While there is no foolproof method for detecting fraud or money laundering activity, financial institutions are expected to have a sound BSA/AML compliance program. Processes and procedures should be established to identify suspicious activity, and they should be tailored to the risk and complexity of individual business lines. There should be adequate training on the processes and procedures at all staff levels, and adequate controls should exist in order to ensure ongoing compliance.
For all areas of regulatory compliance, there must be an effective cost-benefit balance. For compliance with BSA/AML requirements, the cost of compliance must be balanced with the benefit received from the reported information in fighting financial crimes. Regulators are continually looking for ways to ease the burden on financial institutions, increase the coordination among the different regulatory agencies, and improve communication efficiencies while ensuring that law enforcement receives useful information.
To that end, on June 30, 2005, the Federal Financial Institutions Examination Council (FFIEC) released a new BSA/AML examination manual. The manual is the product of a collaborative effort among federal banking regulators and the U.S. Department of the Treasury's Financial Crimes Enforcement Network (FinCEN).
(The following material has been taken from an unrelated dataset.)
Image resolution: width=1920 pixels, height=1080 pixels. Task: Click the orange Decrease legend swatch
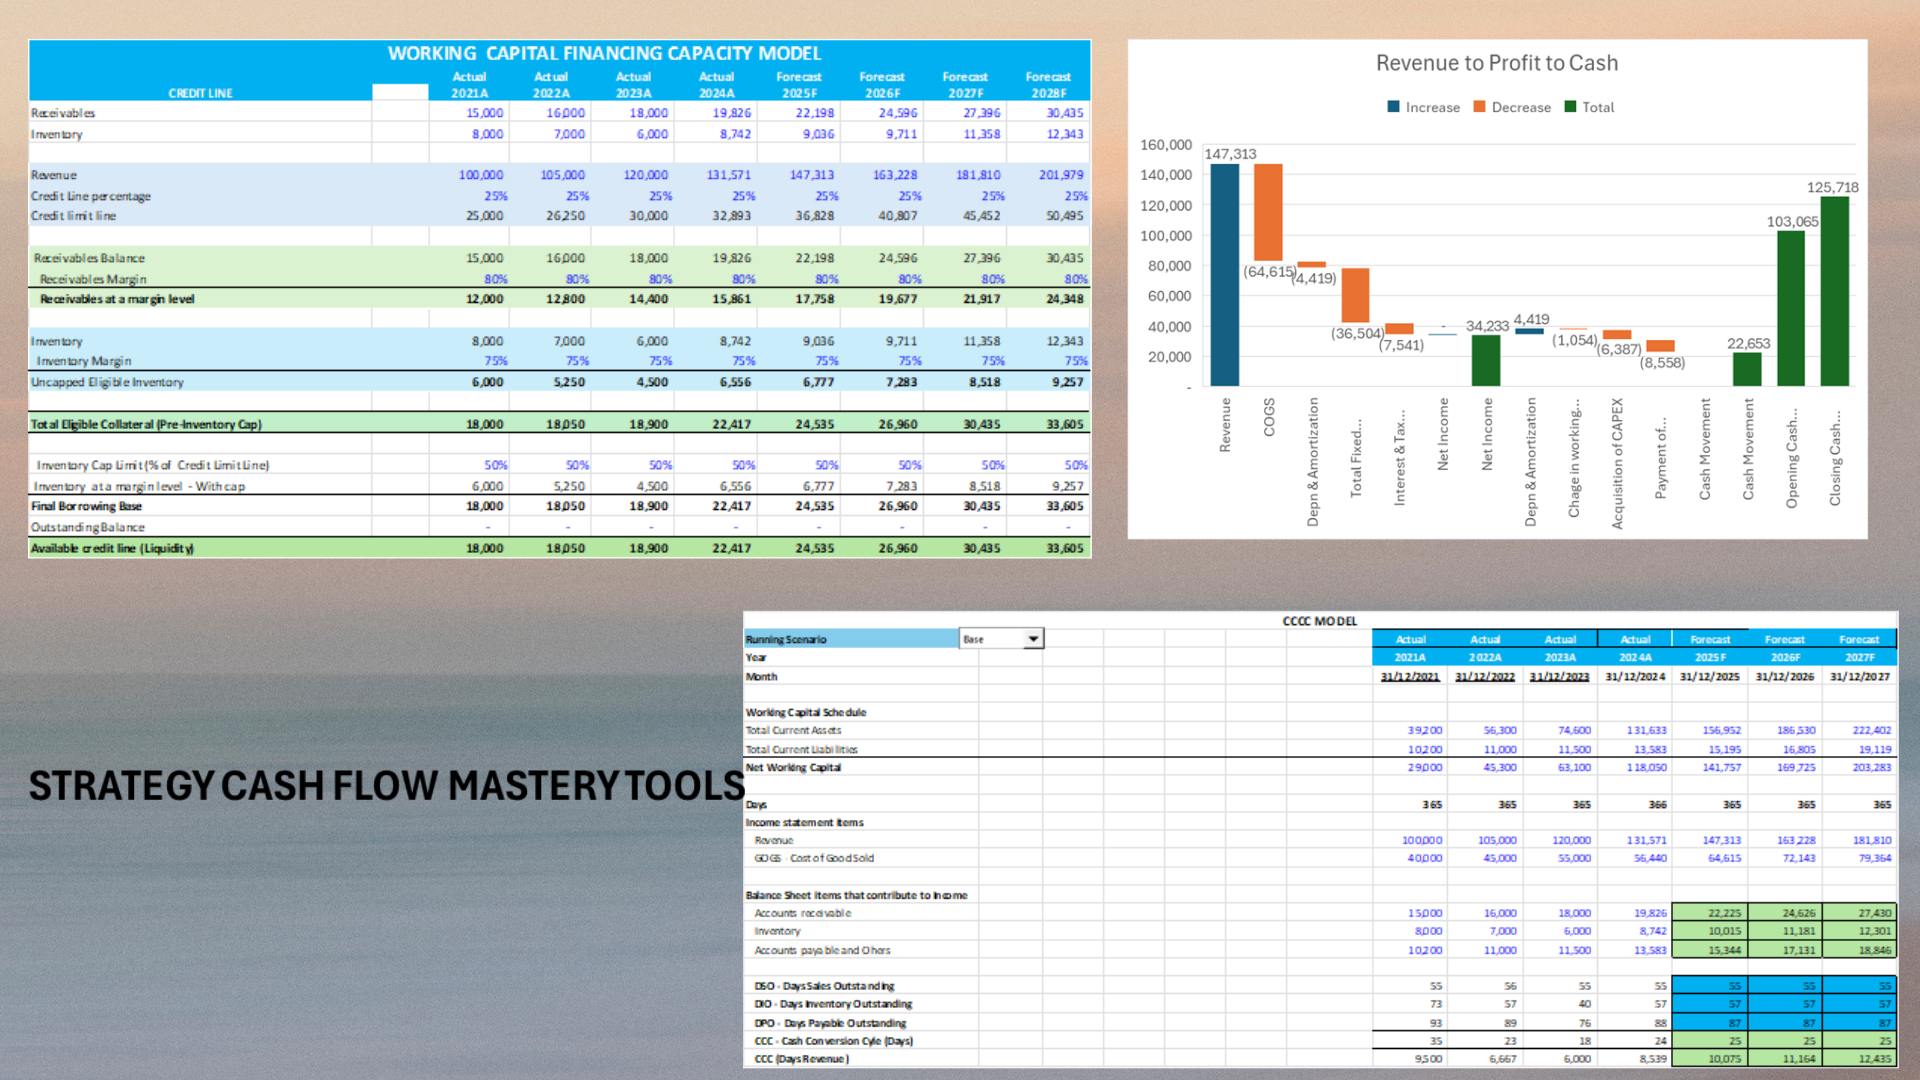1480,107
It does not set new standards, but rather it is a compilation of existing regulatory requirements, supervisory expectations, and sound practices in the BSA/AML compliance area. To promote consistency among regulators, the manual also includes the examination procedures that will be used by each agency's examiners and provided to state banking agencies.
Business goals and effective compliance with laws and regulations can both be achieved. Compliance with the Bank Secrecy Act and all laws and regulations has a significant impact on an organization’s overall performance. Managing an effective compliance program can provide many benefits to improve overall performance and to facilitate the achievement of business goals.
The views expressed in this article are those of the author and are not necessarily those of this Reserve Bank or the Federal Reserve System.